Hey Canada, might want to look at this data.
@NACI !!!
 

Preston

AKA: Preston Fauci. Prestauci.

Two studies — one published in Nature Reviews Microbiology in September and the other currently under review — show one of four flu viruses that infect humans each year hasn't been detected anywhere in the world since April 2020.

So does that mean it's gone for good? It's still too early to say.

There is a chance this particular virus — the Yamagata virus — might be lurking in a pocket of the world somewhere, according to Ian Barr, deputy director of the World Health Organization's Collaborating Centre for Reference and Research on Influenza at the Doherty Institute, and co-author of one of the studies.

"It may re-emerge, but we haven't had a single detection of that virus in 18 months.
 

anne25

Well-known member
It could be awhile before Boosters are available to the general public. But I’ll be ready and willing to get in line for a booster if or when they are recommended.

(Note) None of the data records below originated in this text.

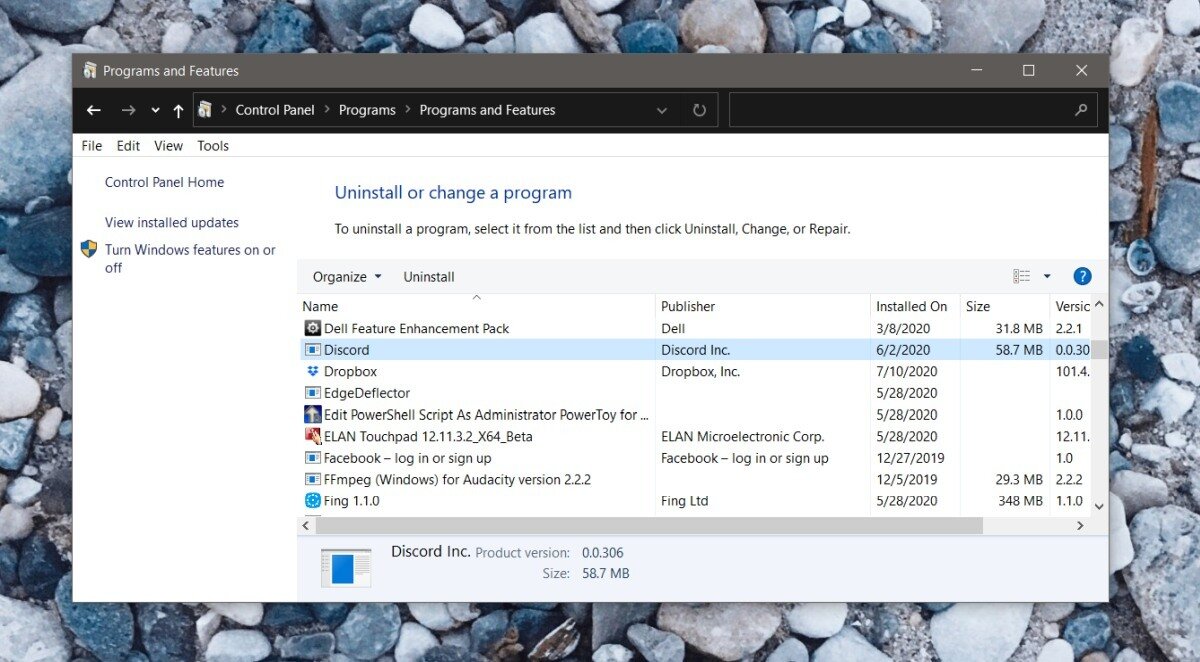Sort the list by Publisher column
This screenshot has height=662, width=1200.
[x=688, y=306]
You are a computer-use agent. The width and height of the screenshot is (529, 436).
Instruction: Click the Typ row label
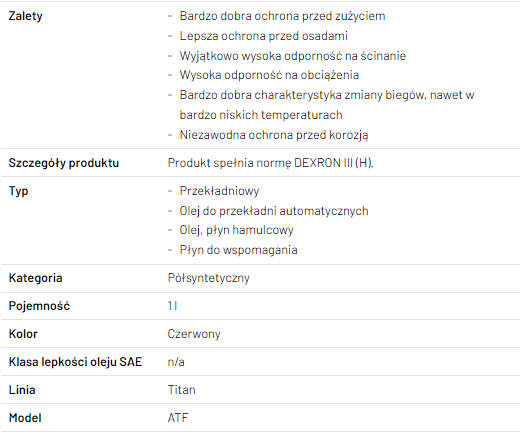click(x=19, y=191)
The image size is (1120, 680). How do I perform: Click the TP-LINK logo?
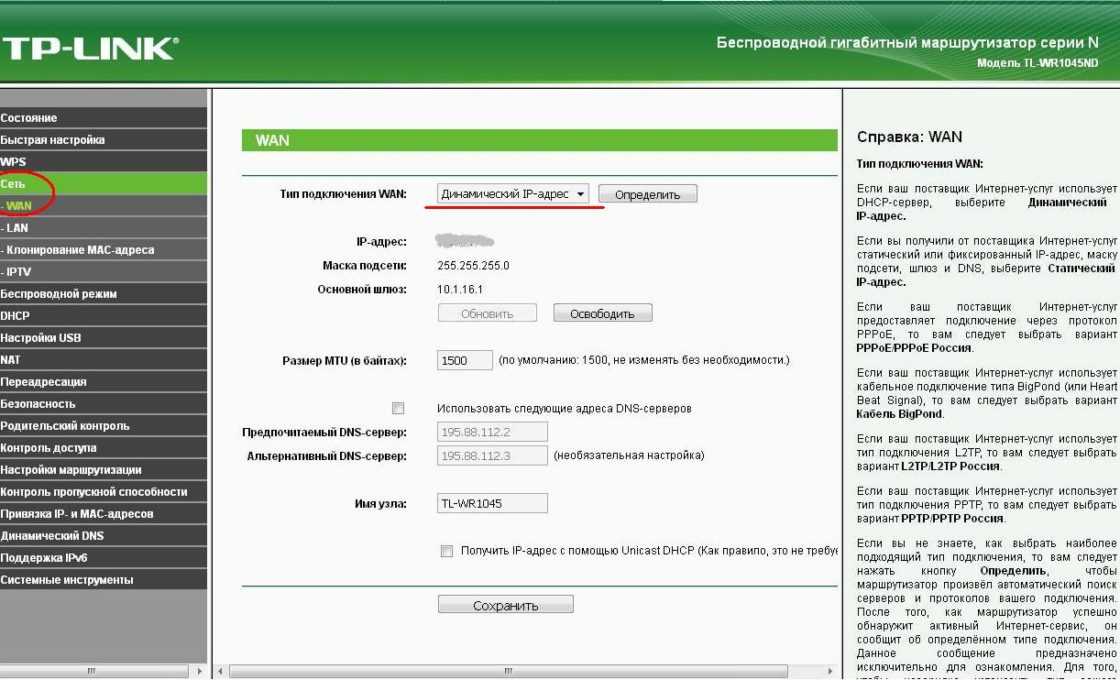(90, 48)
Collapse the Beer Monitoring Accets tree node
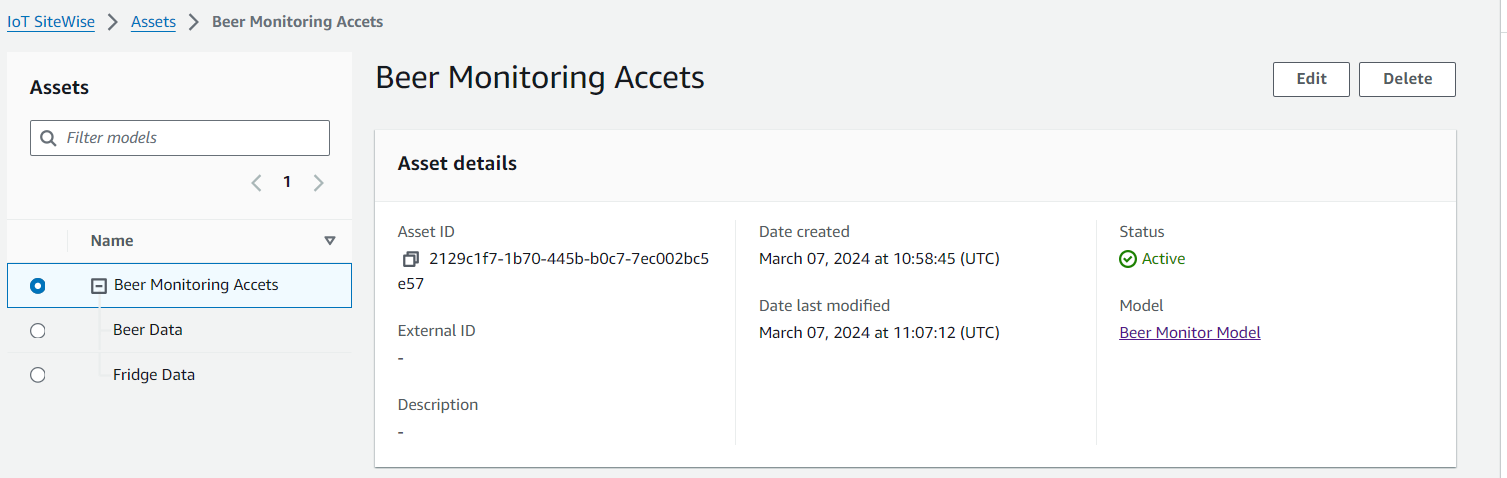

I found this article quite interesting.



Antibodies, your first line of defence against COVID-19 infection, do decline — and may even be doing so as you're reading this — but that's not unexpected.


While one aspect of your vaccine-induced immunity to COVID-19 is technically "waning" in the weeks and months after vaccination, that's not necessarily a bad thing — because it's not your immune system's only form of protection against the virus.

"I don't even like the term," said University of Toronto immunologist Jennifer Gommerman. "And the reason I don't like the term is that it implies that the immune response in its entirety is declining."


It's "entirely normal" for antibody levels to drop initially after vaccination and your immune response to the virus to become "contracted" over time, she said. But your body is also creating "highly efficient" memory B cells to fight off COVID-19 long term.

B cells work quickly to generate large quantities of antibodies in the weeks after vaccination, but they typically produce more effective antibodies as time goes on, helping sharpen the long-term response to a virus.


So while reports of waning immunity may sound concerning, that initial decrease in antibody levels may also be necessary in the fight against COVID-19, as it helps fine-tune the immune system's plan of attack.
 

lecoqsportif

Well-known member
These clowns.

Clueless hubris and performative defiance syndrome is killing people.

I hope they enjoy their “culture”, whatever the fuck that is.
 

mbow30

Well-known member
that's a pretty pathetic article.

did the study control for the drop in efficacy of the vaccines between december and august? it's a very different picture to compare somebody infected in august vs somebody who received the vaccine in january. what about type of vaccine received? we know that AZ's starting point has lower efficacy and a faster drop than mRNA varieties. how might that have impacted the data? and what about how your immunity from prior infection might wane over time?

no discussion on confidence intervals or standard deviations.

they mention that your risk of testing positive with infection is still lower with the vaccine but not how much lower... that's a pretty important bit of data.

it's also downright irresponsible to not mention the fact that one form of protection has a worst case scenario, for the vast majority of cases, of a bad flu, while the other form of protection poses a significant risk of hospitalization or even death.

like... if you catch measles you have better immunity than from the vaccine. but you get the fucking vaccine because you don't fucking want measles.
 

Preston

AKA: Preston Fauci. Prestauci.
"What doesn't kill you makes you very very weak."

Early reinfection data on severity doesn't look too encouraging and I'm thinking it has a lot to do with our bodies not being capable of handling two bouts of covid. It ain't easy on the body. So getting vaccinated might be the wise choice.